Defenders of the patterned regulatory model argue that one
cannot evaluate the fairness of a drug pricing policy apart from how it affects
both sellers and the buyers in the end-state. Indeed, many distributions
that result from opportunity-based and risk-based pricing policies end up
depriving, at least some buyers of necessary, life-saving drug treatment. The
Patterned Regulatory Model holds that in the distribution of essential goods
and services (needs) unpatterned pricing policies are amoral, and therefore are
irrelevant to the question of fairness.
Patterned theorists, therefore, prefer cost-based pricing
policies which take into account a company's total investment in development,
testing, manufacturing, and marketing of the product and then profit margin is
set at a certain "reasonable" percentage. Here much depends on how
one arrives at this percentage and how one defines a reasonable profit. It is
generally agreed, however, that a reasonable price is one in which the price
does not greatly exceed the full cost of researching, developing,
manufacturing, marketing, and distributing the products. Costs might also a
reasonable return for investors.
The inherent problem with cost-based pricing is that
companies own this basic information, which sets up legal access barriers.
Behind this wall of protection corporations are prone to manipulate costs in order
to justify higher profits. So the first step toward instituting cost-based
pricing for pharmaceutical products marketed in the United States would be for
the government to gain legal access to the records of pharmaceutical companies.

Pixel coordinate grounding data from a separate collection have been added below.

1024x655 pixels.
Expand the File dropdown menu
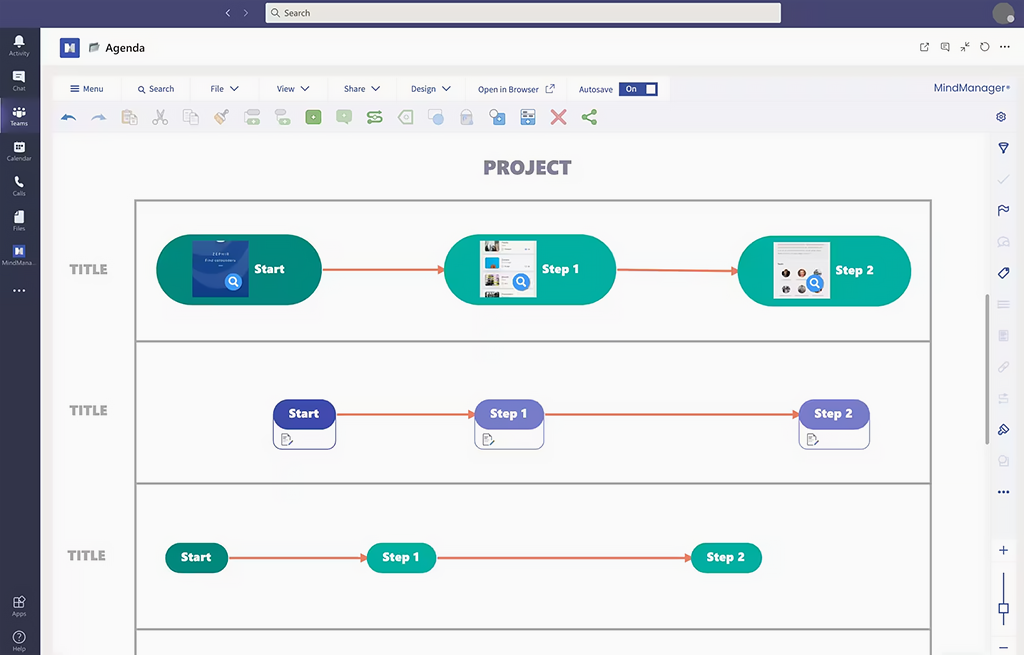[224, 89]
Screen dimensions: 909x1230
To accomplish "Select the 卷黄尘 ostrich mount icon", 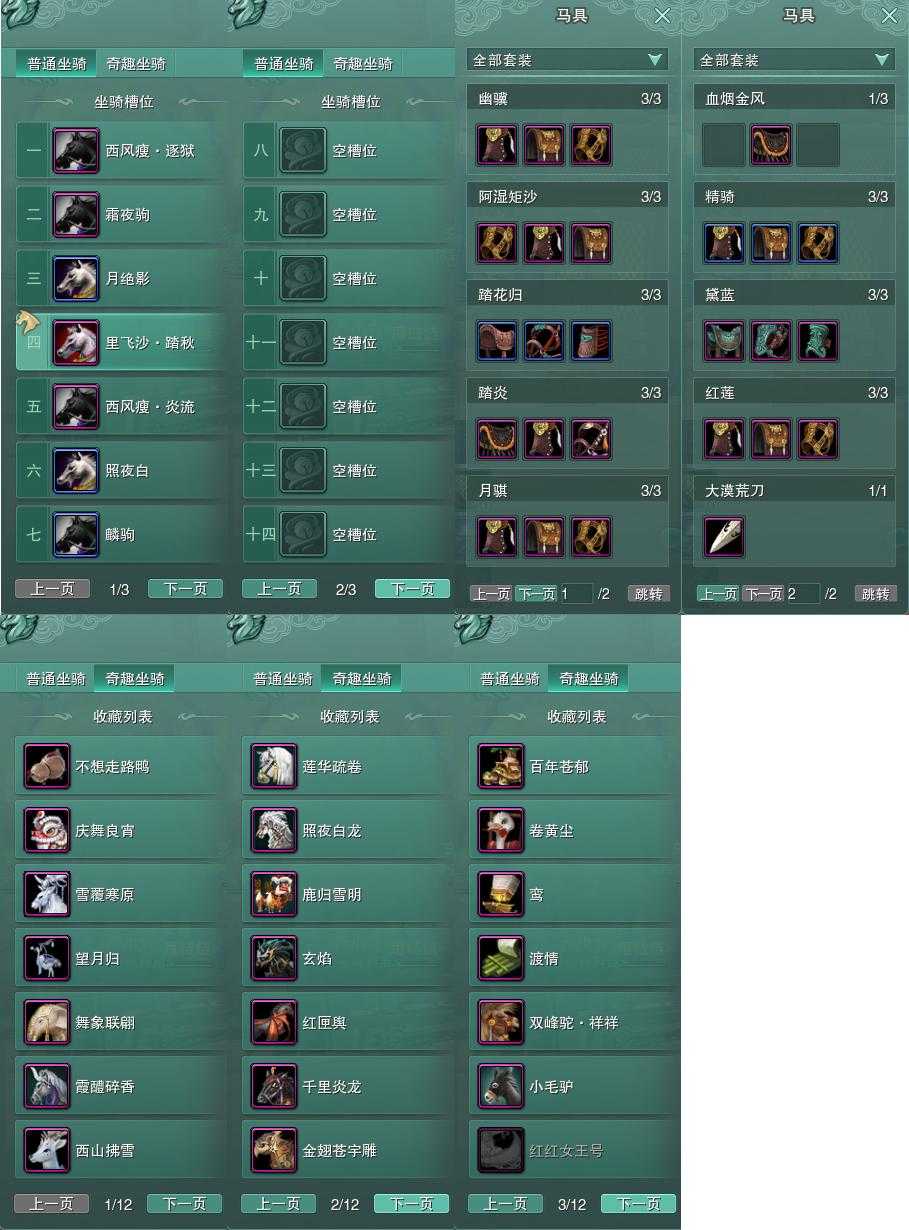I will (501, 831).
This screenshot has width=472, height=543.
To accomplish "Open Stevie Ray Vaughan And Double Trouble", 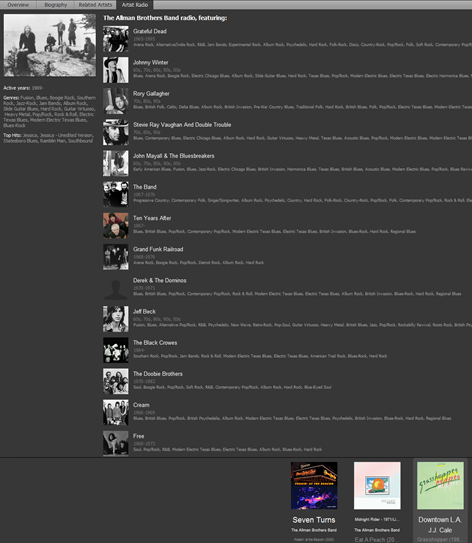I will click(x=182, y=125).
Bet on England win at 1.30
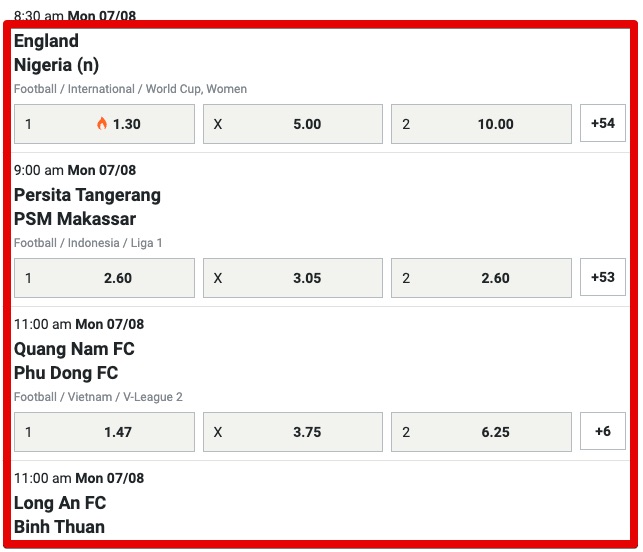This screenshot has height=552, width=643. [105, 124]
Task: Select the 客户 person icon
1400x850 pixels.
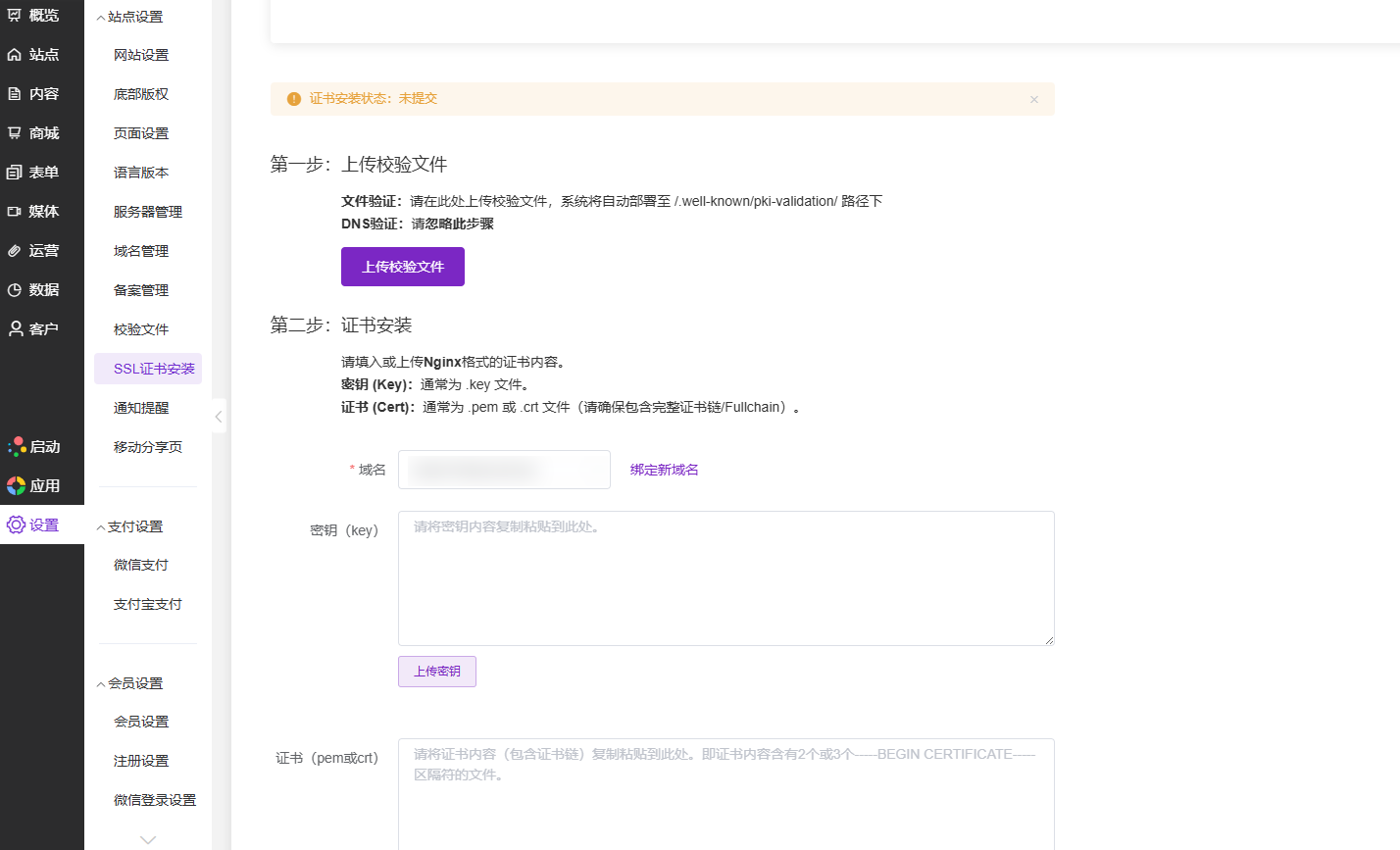Action: [x=15, y=329]

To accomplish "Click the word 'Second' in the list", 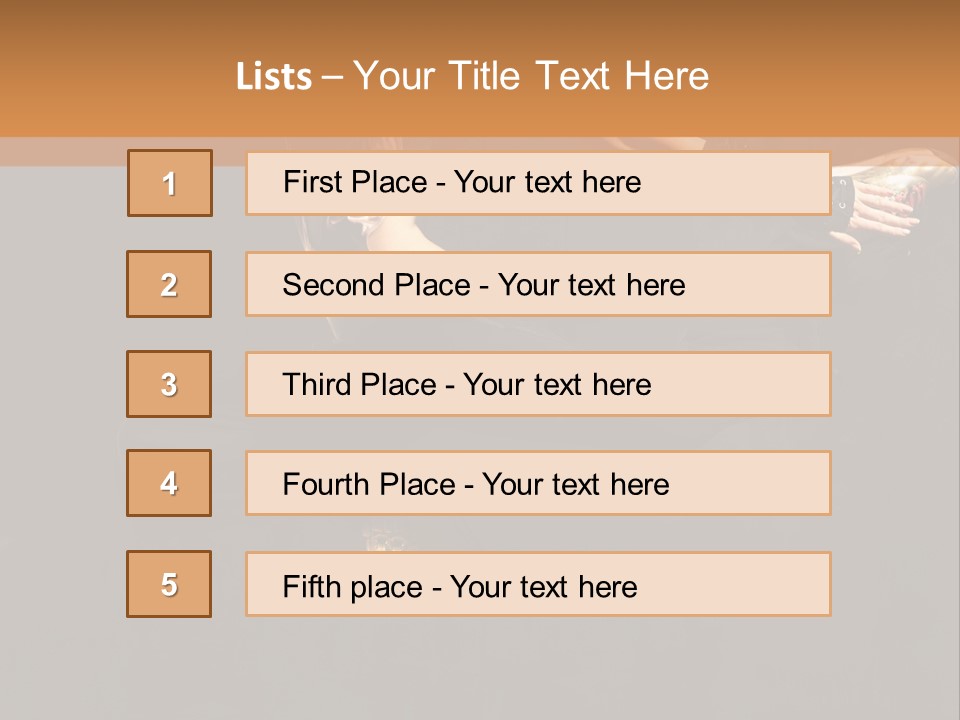I will (x=334, y=285).
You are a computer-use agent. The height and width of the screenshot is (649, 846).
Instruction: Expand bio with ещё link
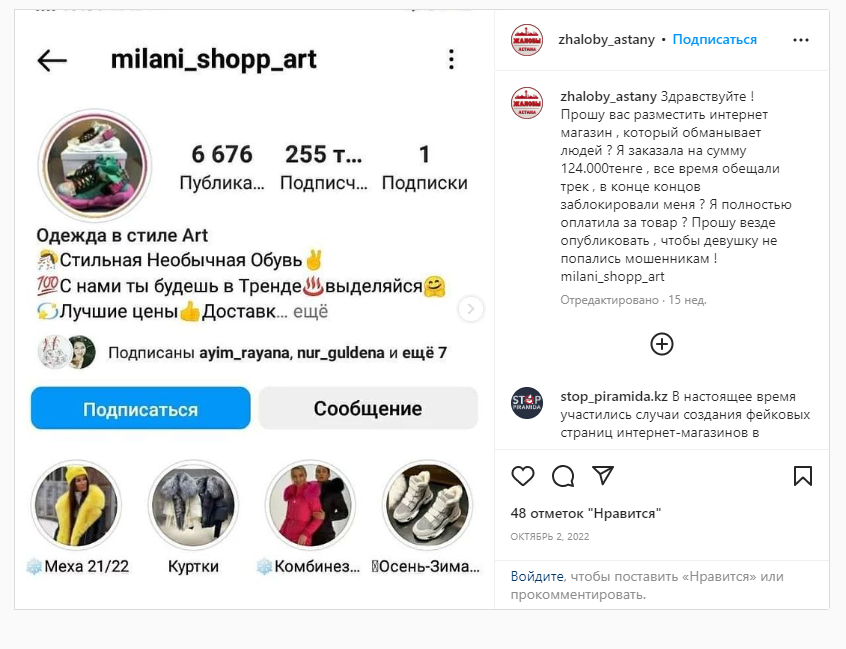point(310,311)
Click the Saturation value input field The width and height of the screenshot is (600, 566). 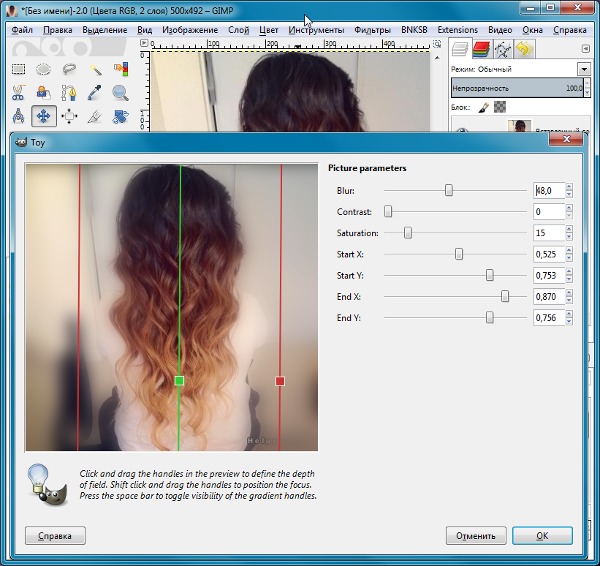[x=550, y=233]
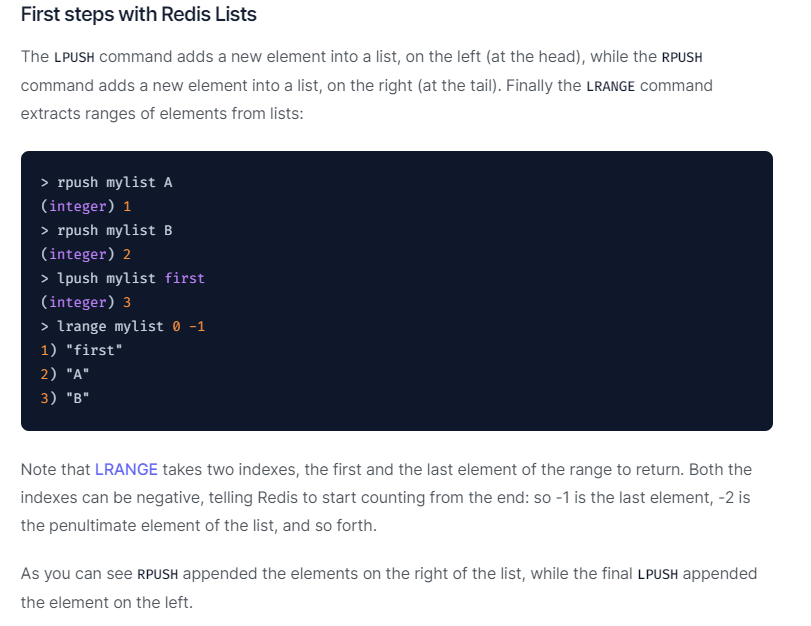Viewport: 811px width, 626px height.
Task: Click the LPUSH code term in the last paragraph
Action: click(x=657, y=574)
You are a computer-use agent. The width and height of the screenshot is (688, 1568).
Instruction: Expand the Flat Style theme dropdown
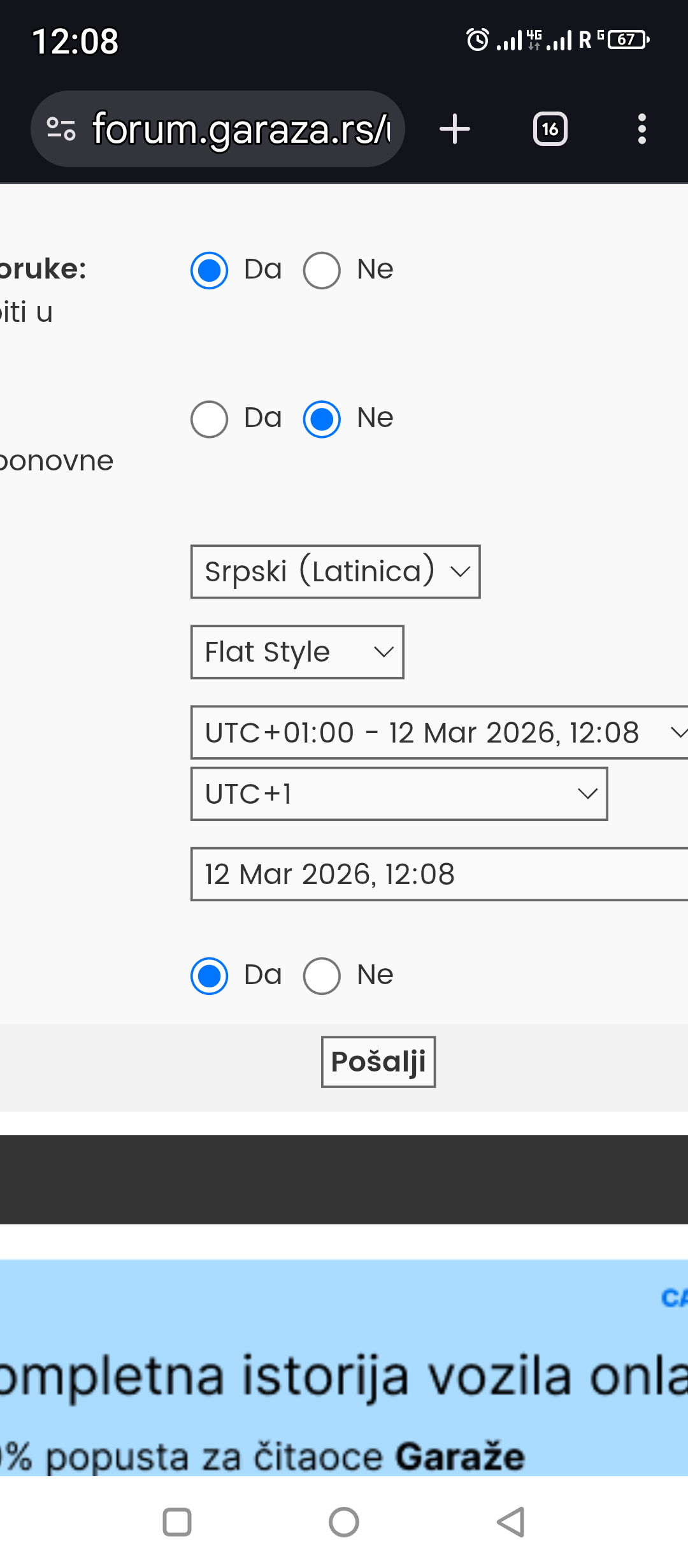(x=297, y=652)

In the United States, where corporate records are regarded as
private property, this has been a difficult task. But it is important to
acknowledge that pricing policies serve rationing mechanisms for products and
services. As a result, products and services in the United States have been, in
effect, rationed by the private decisions made by corporate leadership.
Corporations typically justify high prices by arguing that they are entitled to
be rewarded for the economic risks they assume for investing in research and
development. However, many companies have resisted pressure from interest
groups and the government to reveal their actual costs.